• Task description
Line by line, output the data that follows exactly as written.

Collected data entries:
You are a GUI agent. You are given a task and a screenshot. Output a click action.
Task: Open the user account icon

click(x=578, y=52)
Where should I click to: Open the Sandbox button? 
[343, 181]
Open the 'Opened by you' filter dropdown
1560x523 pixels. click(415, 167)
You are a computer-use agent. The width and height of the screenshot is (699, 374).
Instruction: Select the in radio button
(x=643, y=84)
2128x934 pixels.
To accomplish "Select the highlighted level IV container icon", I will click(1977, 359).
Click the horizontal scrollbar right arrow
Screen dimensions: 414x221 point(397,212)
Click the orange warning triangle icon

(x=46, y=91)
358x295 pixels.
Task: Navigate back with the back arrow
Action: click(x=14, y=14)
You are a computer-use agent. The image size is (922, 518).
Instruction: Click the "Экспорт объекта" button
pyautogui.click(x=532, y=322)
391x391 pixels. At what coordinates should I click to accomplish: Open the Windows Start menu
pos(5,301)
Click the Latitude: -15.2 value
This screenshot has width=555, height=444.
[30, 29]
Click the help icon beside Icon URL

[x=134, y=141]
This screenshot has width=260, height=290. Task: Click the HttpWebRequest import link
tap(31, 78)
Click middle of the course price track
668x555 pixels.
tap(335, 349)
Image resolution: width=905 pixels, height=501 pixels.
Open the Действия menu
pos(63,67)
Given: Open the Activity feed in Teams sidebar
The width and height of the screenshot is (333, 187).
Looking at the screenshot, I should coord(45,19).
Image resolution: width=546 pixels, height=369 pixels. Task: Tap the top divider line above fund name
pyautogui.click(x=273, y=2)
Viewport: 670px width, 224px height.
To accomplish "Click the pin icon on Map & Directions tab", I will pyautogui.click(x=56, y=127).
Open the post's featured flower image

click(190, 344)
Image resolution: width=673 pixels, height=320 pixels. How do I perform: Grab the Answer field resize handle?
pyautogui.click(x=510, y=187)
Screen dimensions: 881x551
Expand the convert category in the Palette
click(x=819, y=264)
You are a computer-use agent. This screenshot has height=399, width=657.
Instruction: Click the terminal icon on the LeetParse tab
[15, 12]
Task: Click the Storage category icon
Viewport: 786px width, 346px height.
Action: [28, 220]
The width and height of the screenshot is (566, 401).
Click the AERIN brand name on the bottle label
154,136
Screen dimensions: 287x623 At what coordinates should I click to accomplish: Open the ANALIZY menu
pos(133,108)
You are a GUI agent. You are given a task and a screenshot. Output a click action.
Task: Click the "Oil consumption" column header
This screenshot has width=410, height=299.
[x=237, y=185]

• Result of the exercise
You are a GUI agent. You are given a task and a screenshot. Output a click action.
Task: Open the user account icon

click(x=578, y=52)
Where should I click to: Open the Sandbox button? 
[343, 181]
Open the 'Opened by you' filter dropdown
1560x523 pixels. click(415, 167)
You are a computer-use agent. The width and height of the screenshot is (699, 374).
Instruction: Select the in radio button
(x=643, y=84)
2128x934 pixels.
To accomplish "Select the highlighted level IV container icon", I will click(1977, 359).
Click the horizontal scrollbar right arrow
Screen dimensions: 414x221 point(397,212)
Click the orange warning triangle icon

(x=46, y=91)
358x295 pixels.
Task: Navigate back with the back arrow
Action: click(x=14, y=14)
You are a computer-use agent. The image size is (922, 518).
Instruction: Click the "Экспорт объекта" button
pyautogui.click(x=532, y=322)
391x391 pixels. At what coordinates should I click to accomplish: Open the Windows Start menu
pos(5,301)
Click the Latitude: -15.2 value
This screenshot has width=555, height=444.
[30, 29]
Click the help icon beside Icon URL

[x=134, y=141]
This screenshot has width=260, height=290. Task: Click the HttpWebRequest import link
tap(31, 78)
Click middle of the course price track
668x555 pixels.
tap(335, 349)
Image resolution: width=905 pixels, height=501 pixels.
Open the Действия menu
pos(63,67)
Given: Open the Activity feed in Teams sidebar
The width and height of the screenshot is (333, 187).
Looking at the screenshot, I should coord(45,19).
Image resolution: width=546 pixels, height=369 pixels. Task: Tap the top divider line above fund name
pyautogui.click(x=273, y=2)
Viewport: 670px width, 224px height.
To accomplish "Click the pin icon on Map & Directions tab", I will pyautogui.click(x=56, y=127).
Open the post's featured flower image

click(190, 344)
Image resolution: width=673 pixels, height=320 pixels. How do I perform: Grab the Answer field resize handle?
pyautogui.click(x=510, y=187)
Screen dimensions: 881x551
Expand the convert category in the Palette
click(x=819, y=264)
You are a computer-use agent. This screenshot has height=399, width=657.
Instruction: Click the terminal icon on the LeetParse tab
[15, 12]
Task: Click the Storage category icon
Viewport: 786px width, 346px height.
Action: [28, 220]
The width and height of the screenshot is (566, 401).
Click the AERIN brand name on the bottle label
154,136
Screen dimensions: 287x623 At what coordinates should I click to accomplish: Open the ANALIZY menu
pos(133,108)
You are a GUI agent. You are given a task and a screenshot. Output a click action.
Task: Click the "Oil consumption" column header
This screenshot has width=410, height=299.
[x=237, y=185]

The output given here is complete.